The cheapest way to become a nurse is, for most people, an associate degree in nursing (ADN) at a community college, followed if needed by an employer- or aid-subsidized RN-to-BSN later, because that sequence reaches RN licensure for the lowest total cost and starts your nursing income sooner. The ADN is the lowest-tuition route to the same NCLEX-RN and the same license a more expensive bachelor's leads to, and starting work as an RN earlier offsets education cost. The honest caveat is that "cheapest to license" is not always "cheapest for your whole career," since some employers prefer a BSN. This guide lays out the lowest-total-cost route and where it has tradeoffs.

The short answer

The lowest-cost route to RN licensure is typically a community-college ADN, the shortest and lowest-tuition path to the NCLEX-RN and an RN license[1]. Both the ADN and the more expensive BSN lead to the same NCLEX-RN and the same license, so the cheaper degree does not buy a lesser license[2]. To minimize total cost, you pair the cheap ADN with starting RN work sooner, then add a BSN later only if your career needs it, often with employer tuition assistance that lowers that second step. The ADN-versus-BSN tradeoff that underlies this is the ADN vs BSN guide, and the full cost picture is in the nursing school cost guide.

Why the ADN is the cheapest entry

The ADN's cost advantage is structural, and it comes from two things at once.

First, tuition. The ADN is usually offered at community colleges, which carry the lowest tuition among RN-entry options, well below a four-year university BSN and far below a private program[1]. That alone makes it the lowest sticker price to licensure. Second, length. The ADN is the shortest standard route to RN licensure at roughly two years, which means fewer terms of tuition and fees and, just as importantly, an earlier start to nursing income.
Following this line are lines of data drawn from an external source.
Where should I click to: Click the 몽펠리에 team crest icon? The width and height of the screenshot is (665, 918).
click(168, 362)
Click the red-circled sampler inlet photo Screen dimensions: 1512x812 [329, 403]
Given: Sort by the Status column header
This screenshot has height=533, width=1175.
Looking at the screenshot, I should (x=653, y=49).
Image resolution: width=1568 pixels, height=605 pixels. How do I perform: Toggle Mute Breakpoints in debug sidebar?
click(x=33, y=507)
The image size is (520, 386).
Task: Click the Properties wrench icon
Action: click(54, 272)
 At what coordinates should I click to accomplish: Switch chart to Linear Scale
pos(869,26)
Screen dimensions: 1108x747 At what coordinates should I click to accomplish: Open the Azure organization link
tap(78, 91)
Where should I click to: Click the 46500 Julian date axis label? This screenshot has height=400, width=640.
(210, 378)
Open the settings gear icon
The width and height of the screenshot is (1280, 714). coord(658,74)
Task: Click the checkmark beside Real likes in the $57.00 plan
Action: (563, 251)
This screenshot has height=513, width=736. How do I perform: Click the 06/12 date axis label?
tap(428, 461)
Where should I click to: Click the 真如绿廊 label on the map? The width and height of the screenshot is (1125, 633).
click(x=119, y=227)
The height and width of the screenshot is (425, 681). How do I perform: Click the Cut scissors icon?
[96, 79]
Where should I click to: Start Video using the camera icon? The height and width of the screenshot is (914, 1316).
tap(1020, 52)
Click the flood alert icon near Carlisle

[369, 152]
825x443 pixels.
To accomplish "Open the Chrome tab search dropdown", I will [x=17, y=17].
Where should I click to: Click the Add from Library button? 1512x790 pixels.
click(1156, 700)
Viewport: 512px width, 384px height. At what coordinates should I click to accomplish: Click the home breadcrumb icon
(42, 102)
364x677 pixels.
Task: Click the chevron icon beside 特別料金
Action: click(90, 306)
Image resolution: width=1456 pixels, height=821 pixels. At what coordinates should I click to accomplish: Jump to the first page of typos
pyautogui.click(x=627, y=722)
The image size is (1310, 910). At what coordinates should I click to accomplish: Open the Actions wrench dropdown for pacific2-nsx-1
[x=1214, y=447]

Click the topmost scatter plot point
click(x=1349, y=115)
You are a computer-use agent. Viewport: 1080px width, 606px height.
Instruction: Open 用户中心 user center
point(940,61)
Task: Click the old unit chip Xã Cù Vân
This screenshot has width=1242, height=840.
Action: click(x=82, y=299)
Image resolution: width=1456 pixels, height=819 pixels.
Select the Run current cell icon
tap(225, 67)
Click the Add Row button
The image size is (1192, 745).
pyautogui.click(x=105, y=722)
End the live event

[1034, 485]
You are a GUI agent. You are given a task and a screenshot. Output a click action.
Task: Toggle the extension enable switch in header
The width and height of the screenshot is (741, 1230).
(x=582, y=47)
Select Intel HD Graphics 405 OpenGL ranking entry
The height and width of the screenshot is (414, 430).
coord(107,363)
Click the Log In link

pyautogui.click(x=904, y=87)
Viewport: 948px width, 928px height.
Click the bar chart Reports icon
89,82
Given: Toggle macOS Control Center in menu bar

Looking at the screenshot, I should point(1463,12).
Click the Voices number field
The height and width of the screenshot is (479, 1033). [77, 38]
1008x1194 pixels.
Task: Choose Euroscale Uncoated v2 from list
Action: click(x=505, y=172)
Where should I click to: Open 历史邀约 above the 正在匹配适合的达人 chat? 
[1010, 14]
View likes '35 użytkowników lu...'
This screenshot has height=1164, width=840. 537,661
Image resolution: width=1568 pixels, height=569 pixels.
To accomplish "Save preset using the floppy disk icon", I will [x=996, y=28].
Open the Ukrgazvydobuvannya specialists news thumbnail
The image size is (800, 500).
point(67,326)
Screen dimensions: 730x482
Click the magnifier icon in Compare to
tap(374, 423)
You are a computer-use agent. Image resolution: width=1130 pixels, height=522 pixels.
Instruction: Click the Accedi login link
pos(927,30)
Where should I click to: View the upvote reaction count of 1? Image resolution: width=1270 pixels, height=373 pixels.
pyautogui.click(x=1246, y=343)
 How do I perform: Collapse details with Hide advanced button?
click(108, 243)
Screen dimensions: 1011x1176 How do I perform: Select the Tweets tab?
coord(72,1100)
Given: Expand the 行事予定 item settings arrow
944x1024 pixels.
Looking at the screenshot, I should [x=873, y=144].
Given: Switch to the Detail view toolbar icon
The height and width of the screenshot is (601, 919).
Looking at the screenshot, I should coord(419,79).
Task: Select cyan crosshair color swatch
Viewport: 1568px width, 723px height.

That earlier income start is the part people underrate. Total cost is not just what you pay in tuition; it is also the wages you forgo while in school. Because the ADN gets you licensed and earning a nursing salary sooner than a four-year BSN, it reduces forgone income on top of charging less tuition. Both effects push the same direction, which is why the ADN is the cheapest entry on a true total-cost basis, not just on sticker price.

The lowest-total-cost sequence

To actually minimize cost across your career, not just at entry, the move is to sequence the degrees rather than overbuy up front.

The sequence is: complete the community-college ADN, pass the NCLEX-RN, begin working as a licensed RN, and then, if your career goals require the bachelor's, complete an RN-to-BSN later[3]. This works because the RN-to-BSN is a partial degree that builds on the ADN and license you already hold, so it costs less than a full BSN, and because many employers offer tuition assistance to nurses completing their bachelor's, which can substantially lower or even cover that second step. The completion route is on the RN-to-BSN hub.

The result is a path where you pay the least to get licensed, start earning early, and add the bachelor's only when you need it and often with help paying for it. Compared with a direct four-year BSN, this sequence usually has a lower out-of-pocket total and an earlier income start, at the cost of doing the education in two stages over a longer span. For a budget-constrained student, that is generally the cheapest honest route to a long-term nursing career.

Other ways to lower the cost

Beyond choosing the ADN route, several levers reduce the total further, and they are worth stacking.

Residency and school type are the biggest. An in-state public program costs far less than an out-of-state or private one, so attending a community college or public university in your state of residence is a major saving[4]. Prerequisites taken at a community college, even if you later attend a university, are cheaper per credit than university credits. Employer tuition assistance, where available, can defray the BSN step for a working RN, which is the cheapest way to add the bachelor's. And scholarships, grants, and service-based loan-forgiveness or repayment programs can lower the net cost, though eligibility is program-specific and we make no eligibility promises.

There are also routes that are cheaper to start than even an ADN, such as becoming an LPN first and bridging to RN, but these can cost more in total time and money across the full path to RN, so "cheapest to start" is not the same as "cheapest to RN." The clean comparison is to total the whole route to an RN license, which is the method laid out in the nursing school cost guide, rather than optimizing the first step in isolation.

The honest caveat

Choosing the cheapest route is reasonable, but it is fair to name where cheapest-to-license is not cheapest-for-your-career.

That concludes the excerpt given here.